## Task item
Every line of the material needs an exact copy, apart from the images.

## Extracted material

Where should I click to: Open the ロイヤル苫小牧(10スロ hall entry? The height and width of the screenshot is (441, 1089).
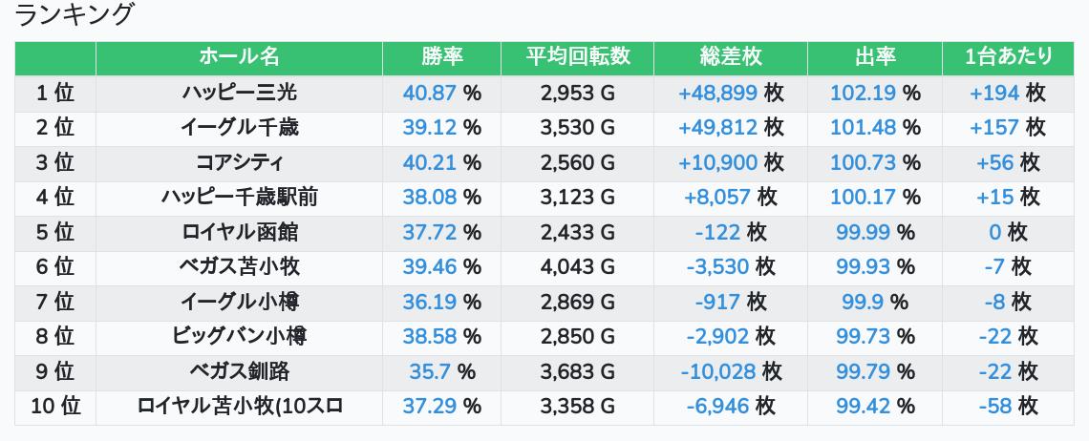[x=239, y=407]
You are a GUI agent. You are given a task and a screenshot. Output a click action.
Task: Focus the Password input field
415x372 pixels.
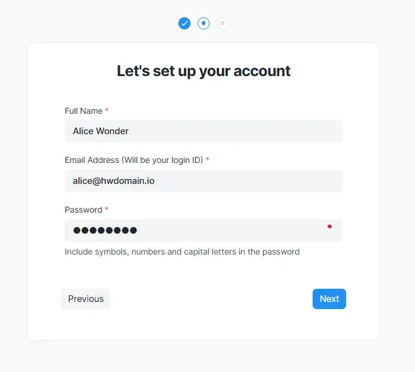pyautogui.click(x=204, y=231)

## Response to this exercise
Where should I click to: Open the ロイヤル苫小牧(10スロ hall entry? The height and width of the screenshot is (441, 1089).
[x=239, y=407]
You are a GUI agent. You are given a task and a screenshot. Output a click action.
Task: Focus the Password input field
415x372 pixels.
pyautogui.click(x=204, y=231)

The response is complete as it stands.